Father Mother Sister Brother
Jim Jarmusch tarafından yazıp yönetilen film; “father, mother ve sister brother” olarak ayrılan üç bölümlük bir antoloji.
Jim Jarmusch’un 2019’dan beri ilk uzun metraj işi olacak film, üç farklı ülkede yapılan çekimleri ile aynı zamanda bir görsel şölen ve kültür çeşitliliği sunuyor. Hem yıldız kadrosu hem de yönetmenin geri dönüşü ile heyecanla beklediğimiz bir iş.
Frankenstein
Guillermo del Toro’nun heyecanla beklenen uyarlaması Frankenstein, Mary Shelley’in başyapıtını yeniden keşfetmeye hazırlanıyor.
2007’den beri proje üzerine uğraşan Guillermo del Toro senaryoyu kendisi yazıyor ve 2024’de kadar birçok kez erteleyip en baştan başlıyor.
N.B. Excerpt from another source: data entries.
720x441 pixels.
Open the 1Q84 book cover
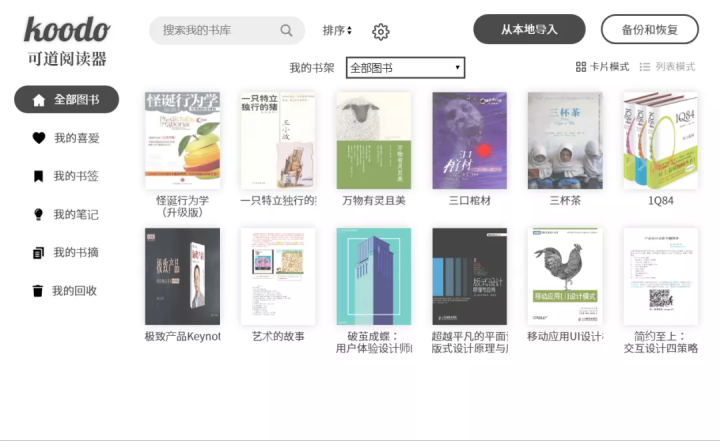click(660, 141)
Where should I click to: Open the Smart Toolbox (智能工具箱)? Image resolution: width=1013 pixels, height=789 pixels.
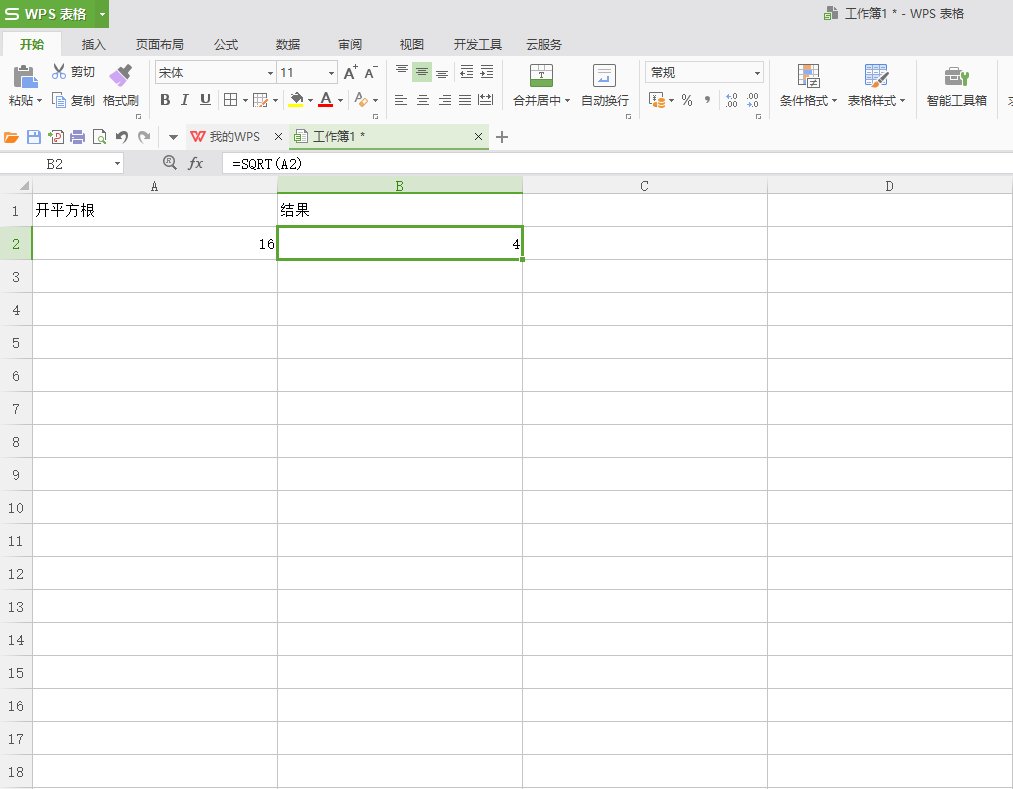pos(956,85)
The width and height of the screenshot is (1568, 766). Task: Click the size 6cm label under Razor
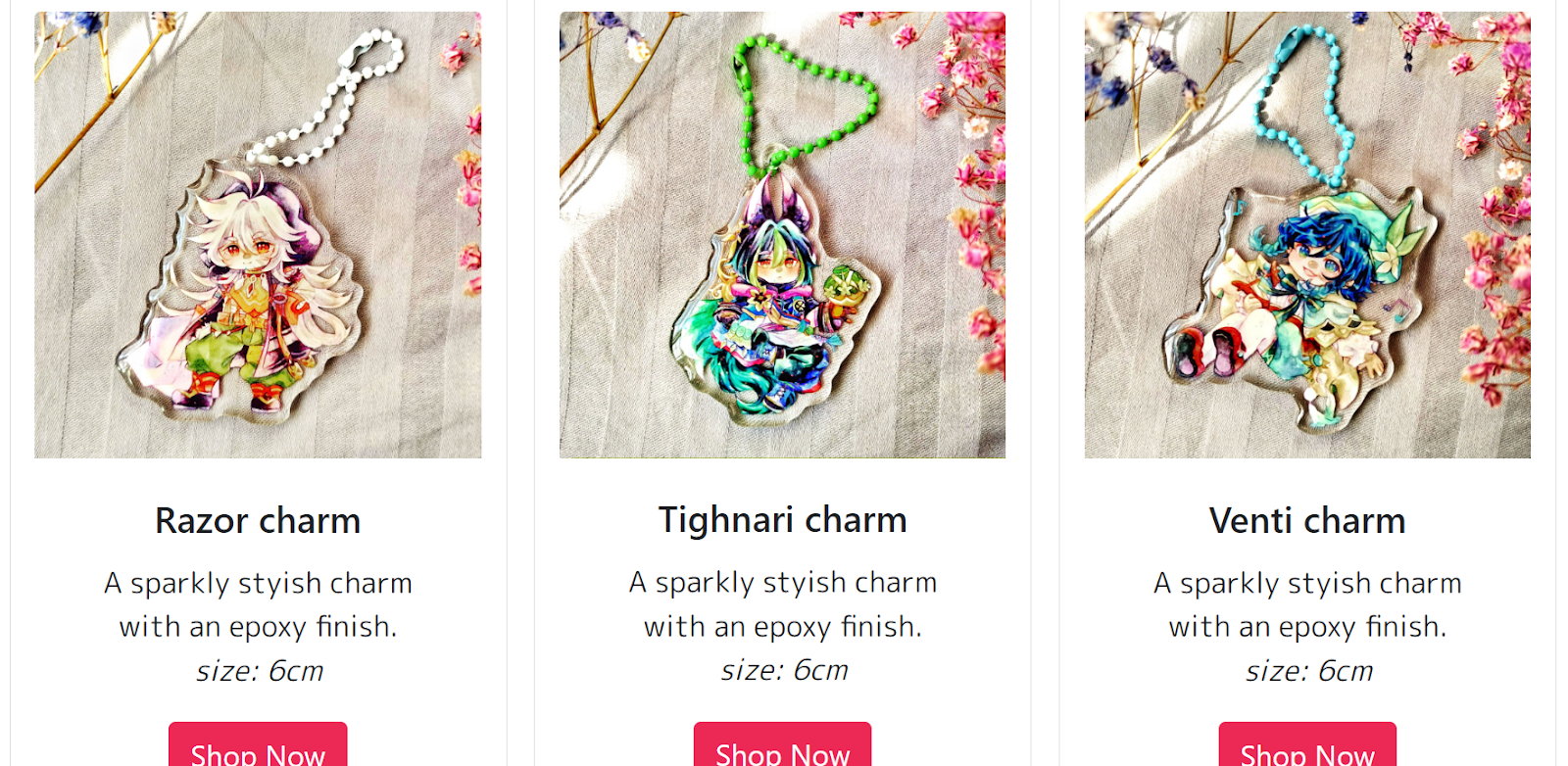pos(260,671)
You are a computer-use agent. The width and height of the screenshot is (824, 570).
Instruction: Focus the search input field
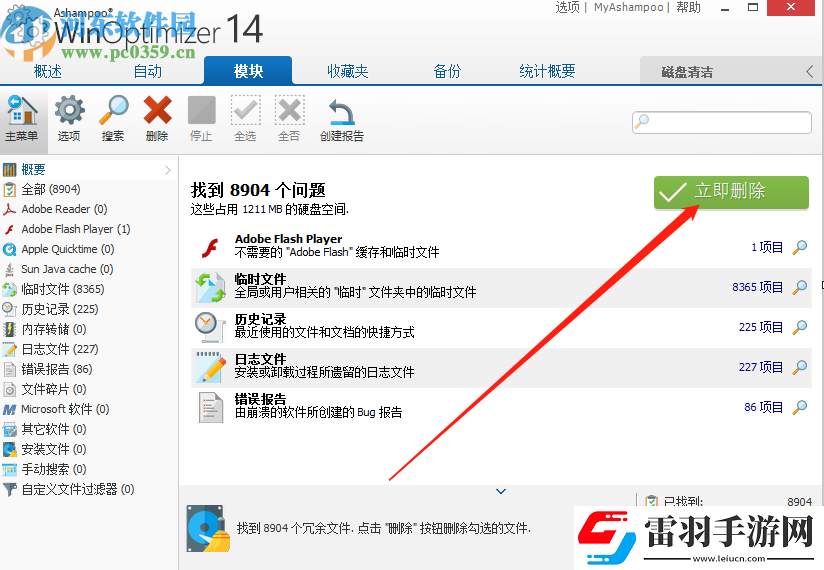(x=722, y=122)
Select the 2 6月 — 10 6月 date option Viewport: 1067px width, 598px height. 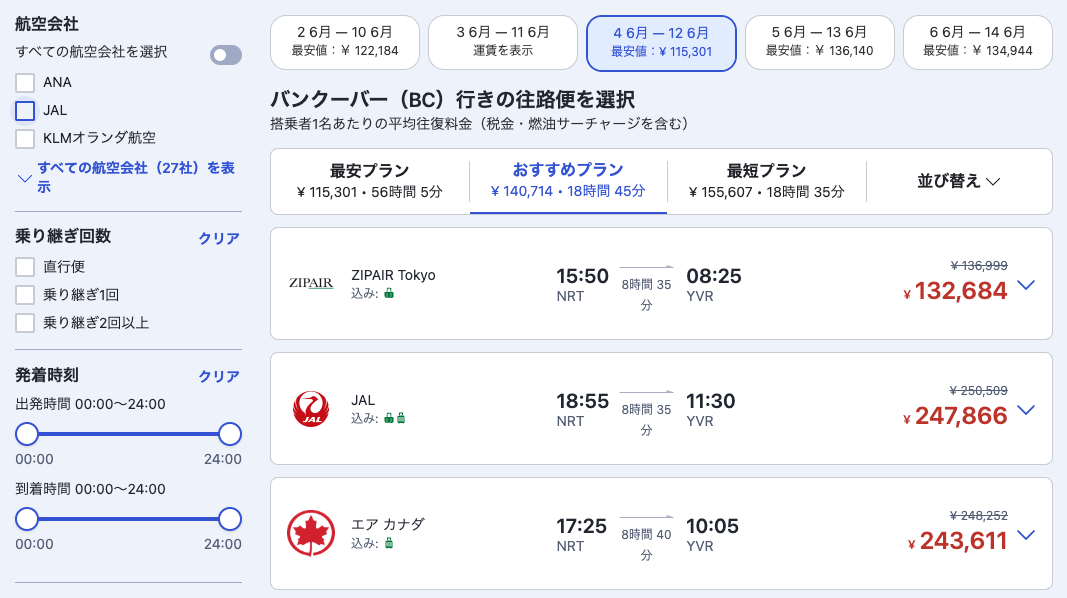coord(345,42)
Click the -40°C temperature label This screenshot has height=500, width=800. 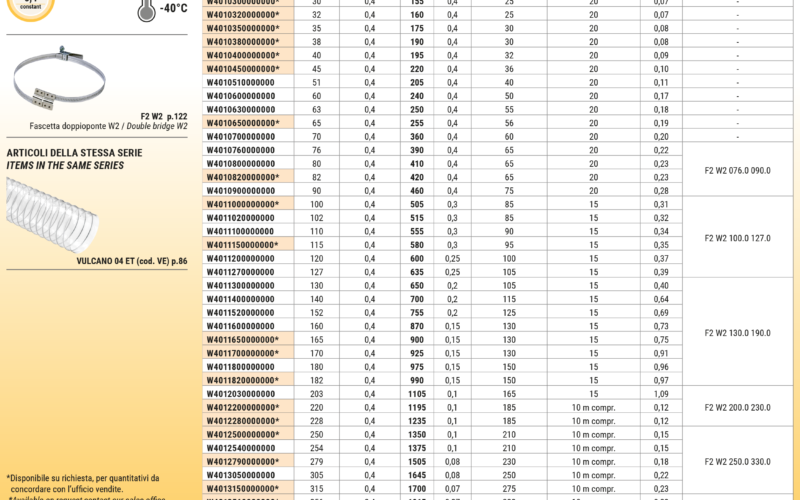(173, 9)
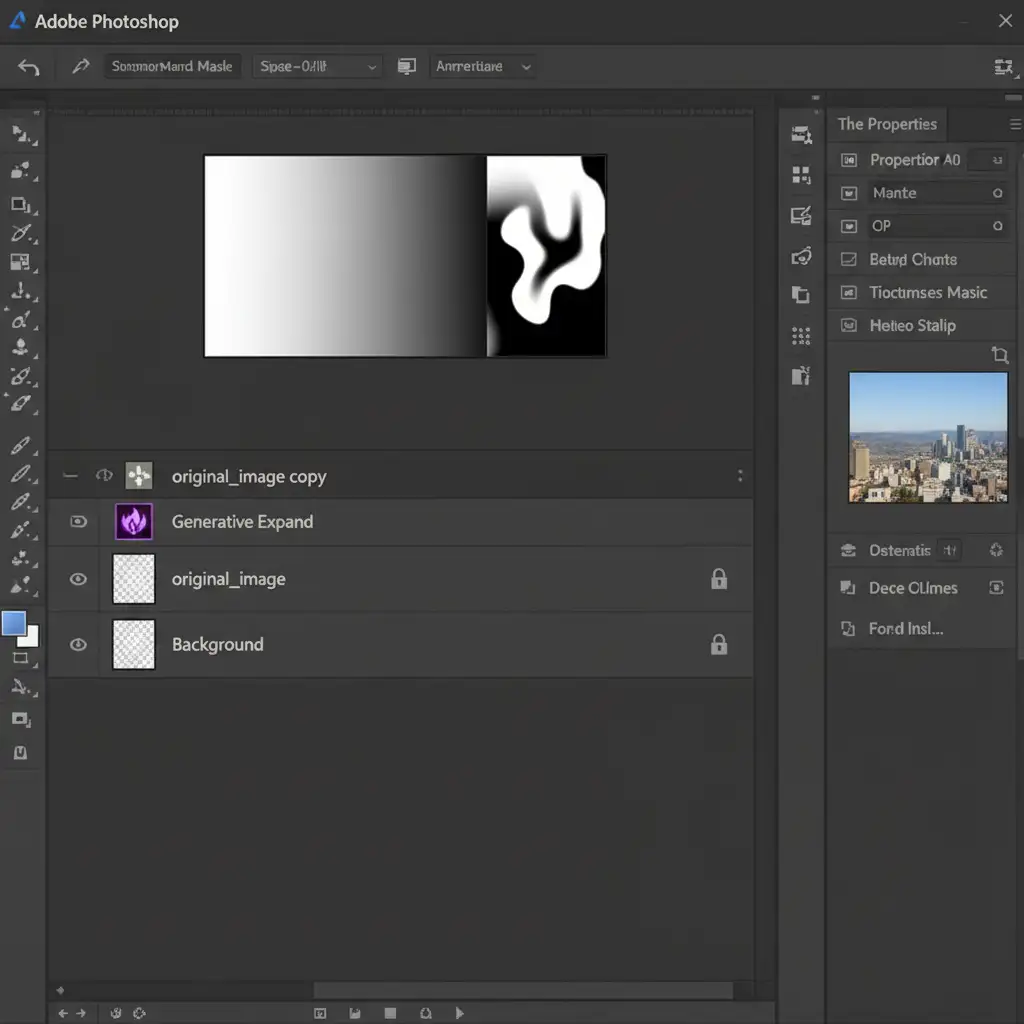Click the purple Generative Expand layer icon
1024x1024 pixels.
tap(134, 522)
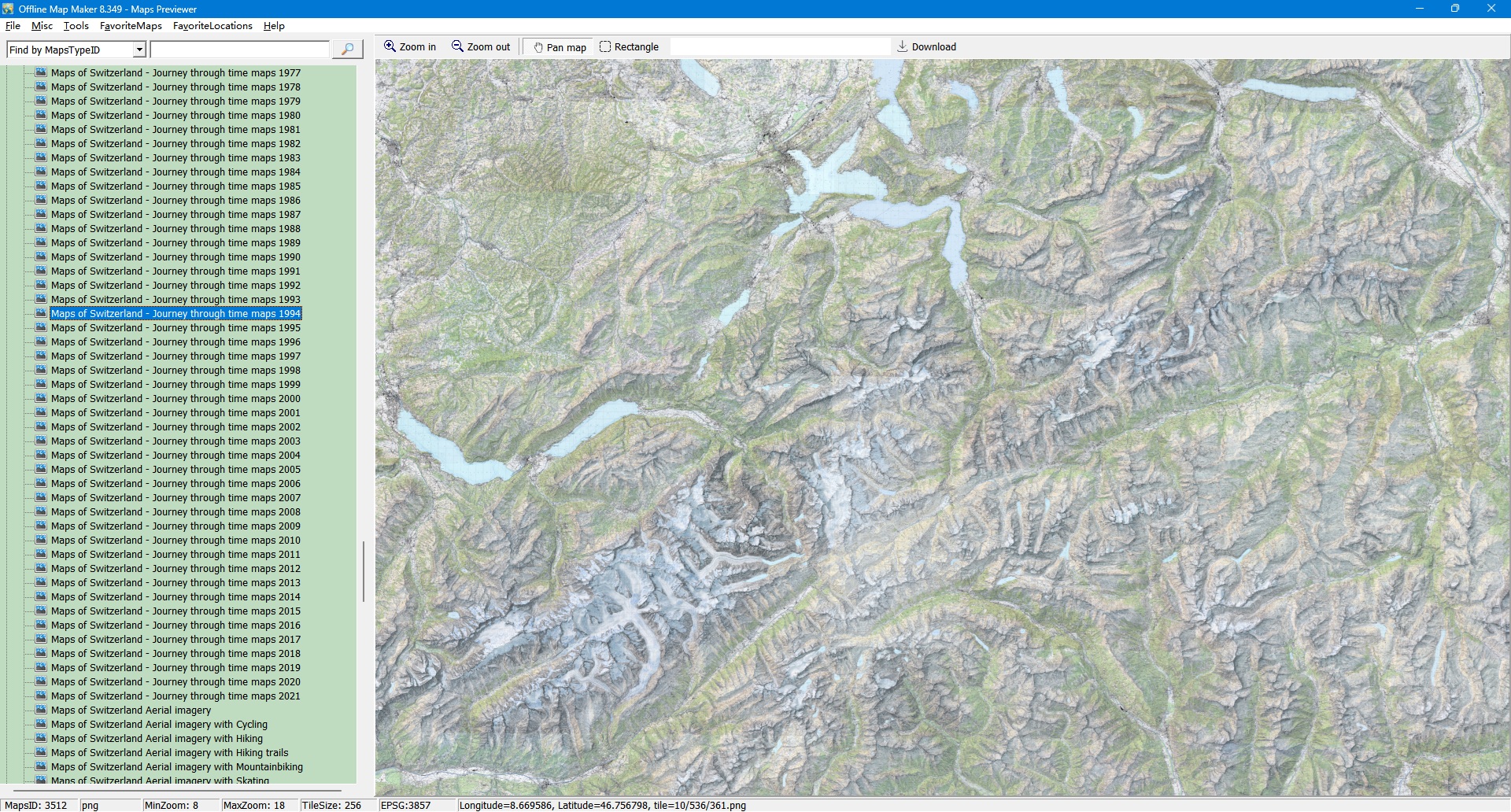Open the Tools menu

pyautogui.click(x=76, y=26)
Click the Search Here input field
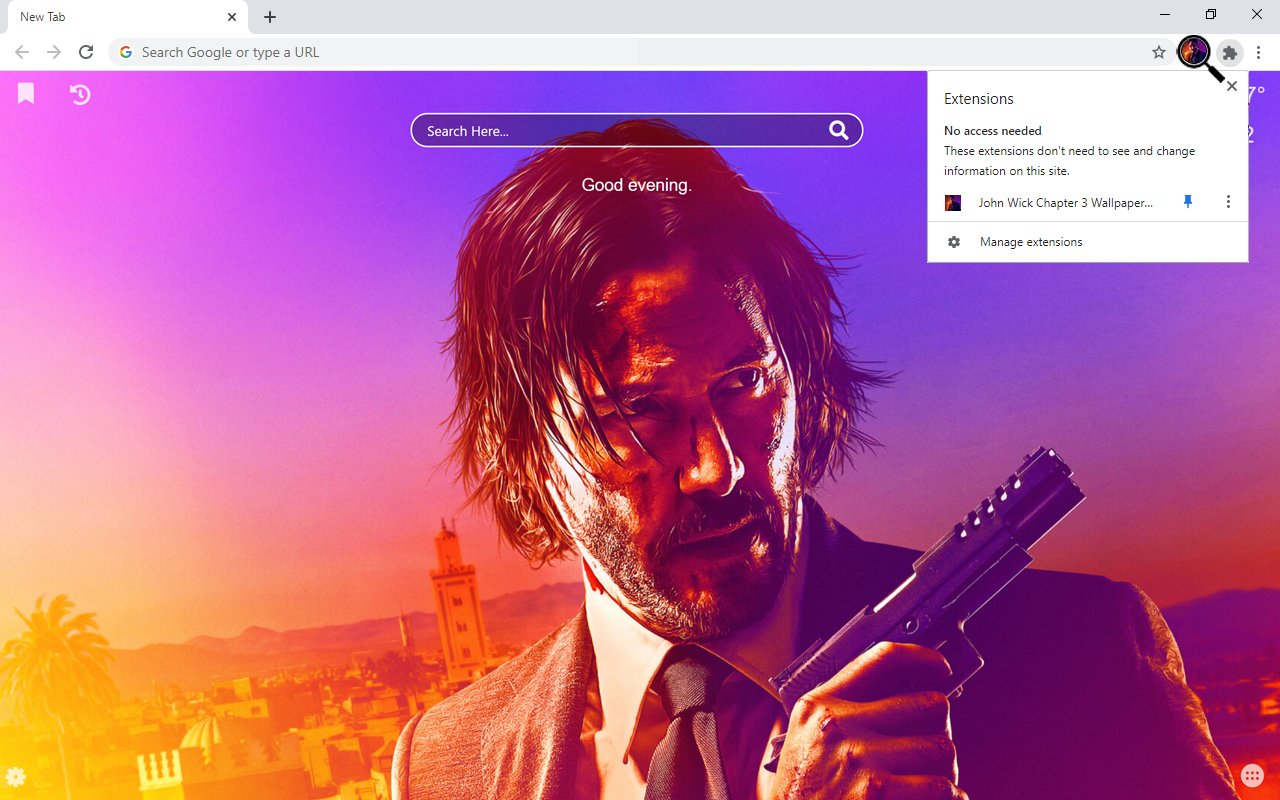The height and width of the screenshot is (800, 1280). [620, 131]

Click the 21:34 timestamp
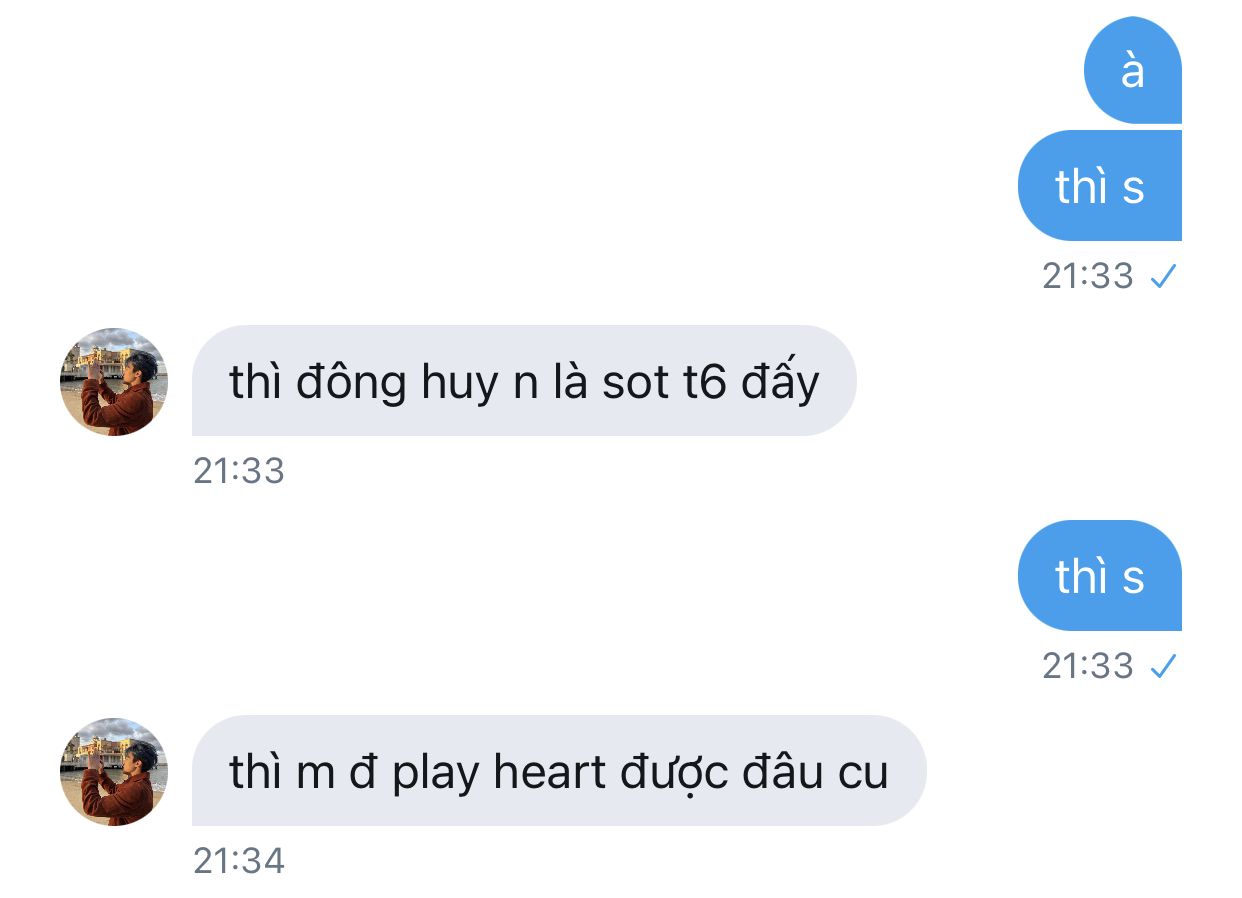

Kendisi, hikayeyi Mary Shelley’in eserinden uzaklaşmadan bir bilim kurgu olarak anlatmayı niyetlese de sadece yaratıcının değil yaratılanın da bakış açısını bize sunacağını söylüyor.
No Other Choice
Park Chan‑wook’un “The Ax” uyarlaması olan senaryo, 25 yıllık işinden kovulan Man-soo’nun iş dünyasındaki rakiplerini tespit etmesi ve taker taker ortadan kaldırmasını anlatır.
Park Chan-wook’un üzerinde 17 yıl boyunca çalıştığı senaryo hem Lee Byung‑hun ve Son Ye‑jin gibi isimlerin oyunculuğu hem de Chan-wook’un ara mizahla iç içe geçen karanlık anlatısı sebebiyle izlemek için gün saydığımız filmlerden biri.
Silent Friend
Ildikó Enyedi’nin hem yazıp hem yönettiği film botanik bahçesindeki bir ağacın sessiz tanıklığını yaptığı üç farklı zaman diliminde yaşanan insan öykülerini anlatıyor.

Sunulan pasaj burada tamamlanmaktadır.